Segment Open

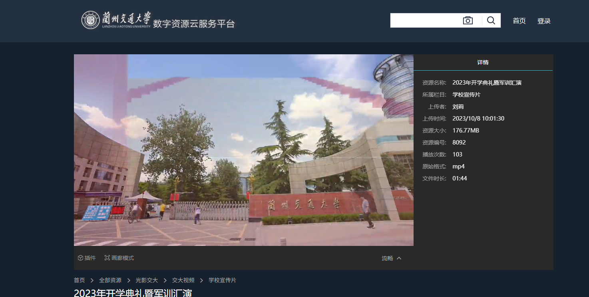
Task: Switch to the 详情 details tab
Action: point(484,62)
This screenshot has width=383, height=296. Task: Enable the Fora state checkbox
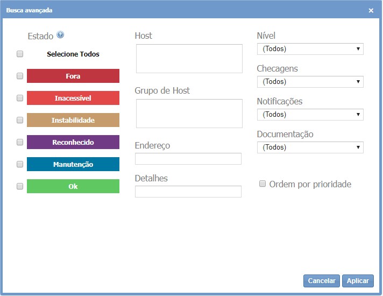pyautogui.click(x=20, y=76)
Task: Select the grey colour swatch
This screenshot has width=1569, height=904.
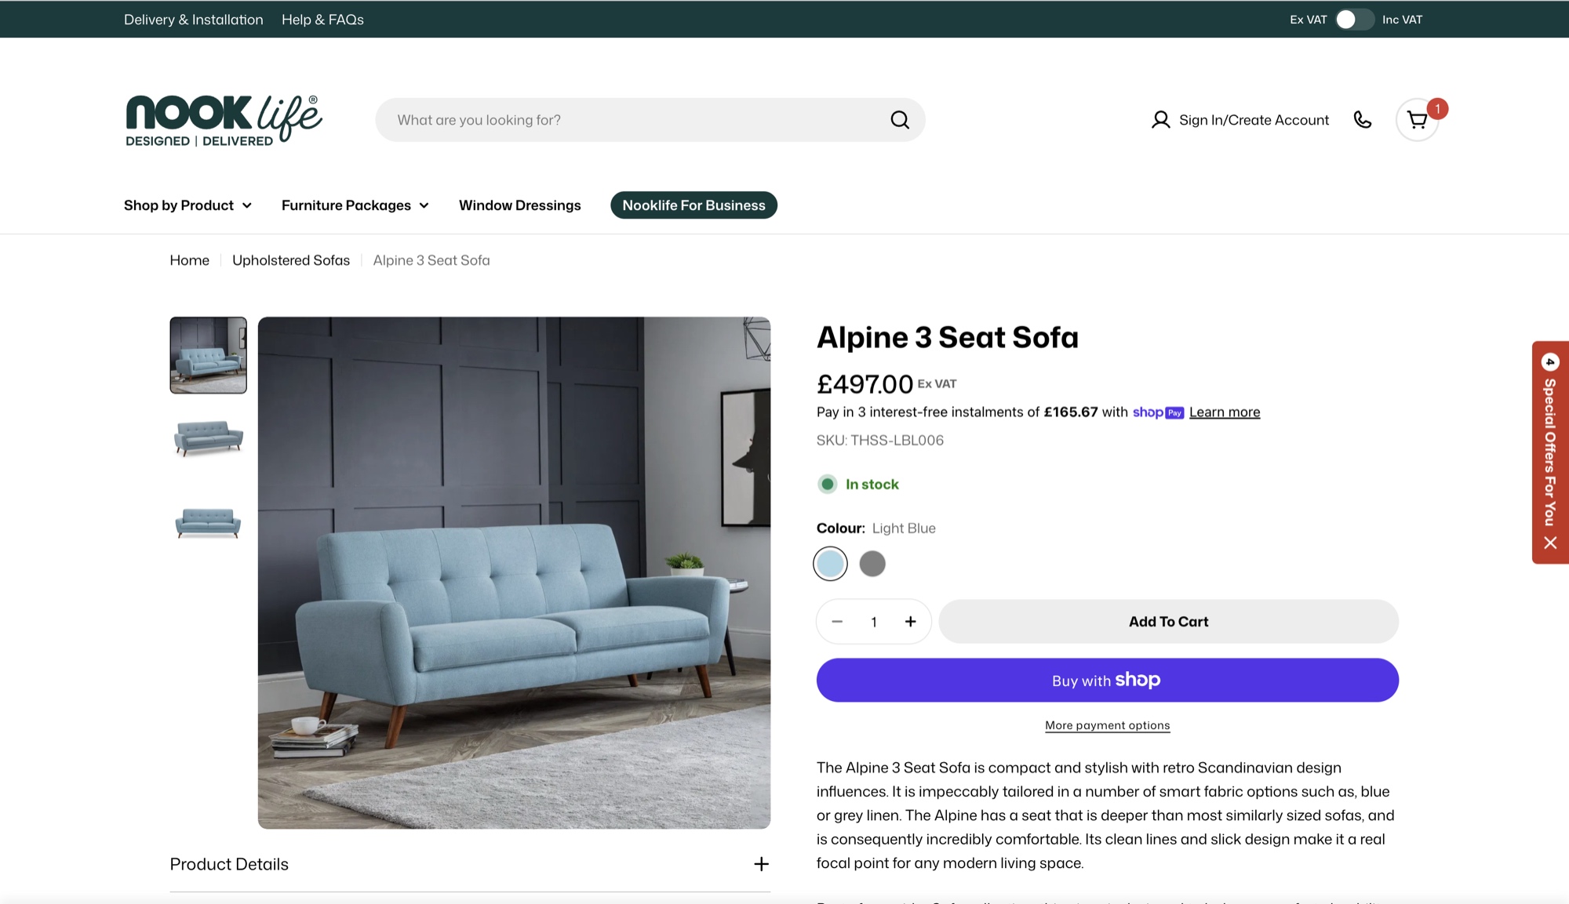Action: (x=872, y=564)
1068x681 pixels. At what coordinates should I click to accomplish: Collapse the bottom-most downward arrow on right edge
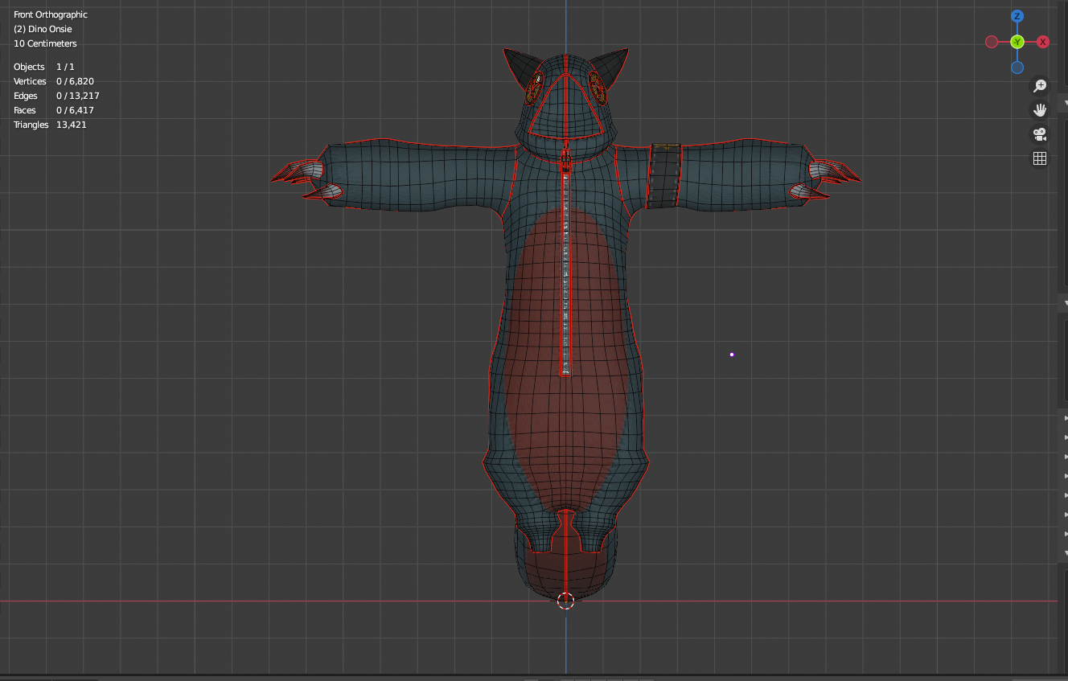pos(1065,553)
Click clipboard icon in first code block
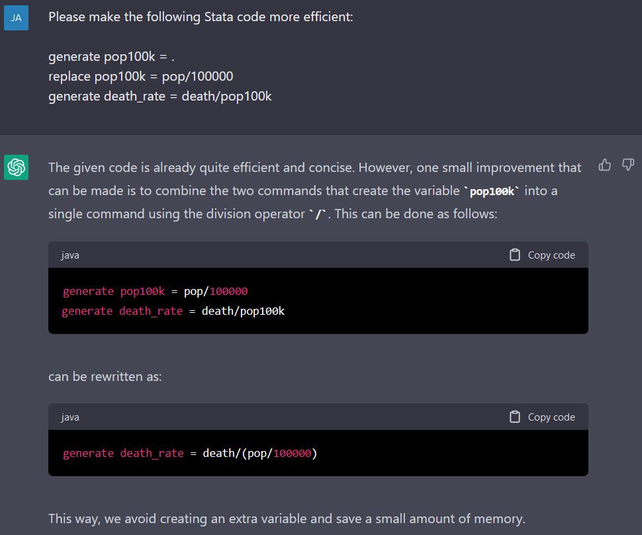Image resolution: width=642 pixels, height=535 pixels. click(x=515, y=255)
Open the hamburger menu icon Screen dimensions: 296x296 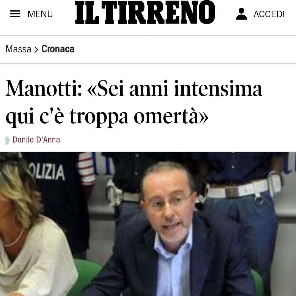click(x=15, y=14)
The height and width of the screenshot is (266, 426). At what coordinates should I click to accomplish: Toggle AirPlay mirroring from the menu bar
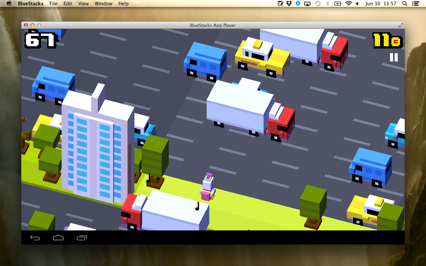(x=307, y=4)
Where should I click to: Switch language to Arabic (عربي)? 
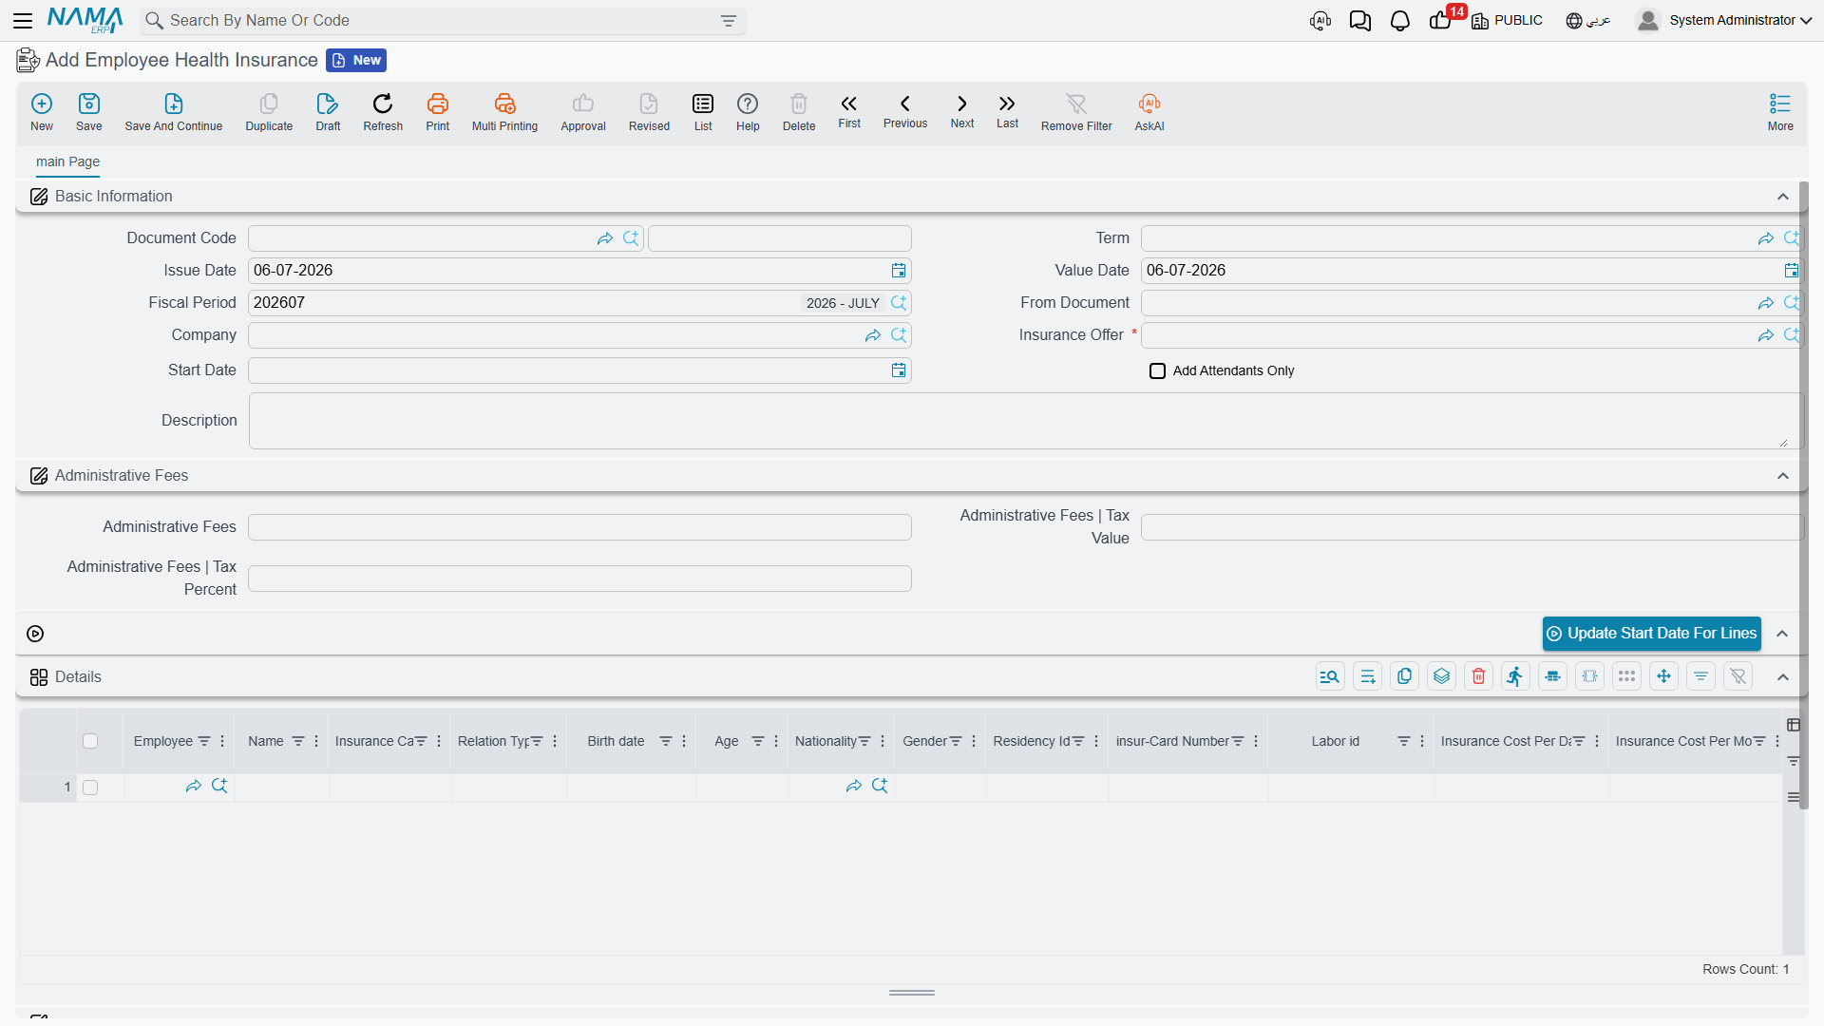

Segment Closed

Instructions for the task:
Give again, word for word, the line containing "The height and" and every line after it to the end of the records; leave out the pictures.

Written response:
The height and width of the screenshot is (266, 426). At what coordinates should I click to accomplish: Toggle AirPlay mirroring from the menu bar
(x=307, y=4)
Where should I click to: Switch language to Arabic (عربي)? 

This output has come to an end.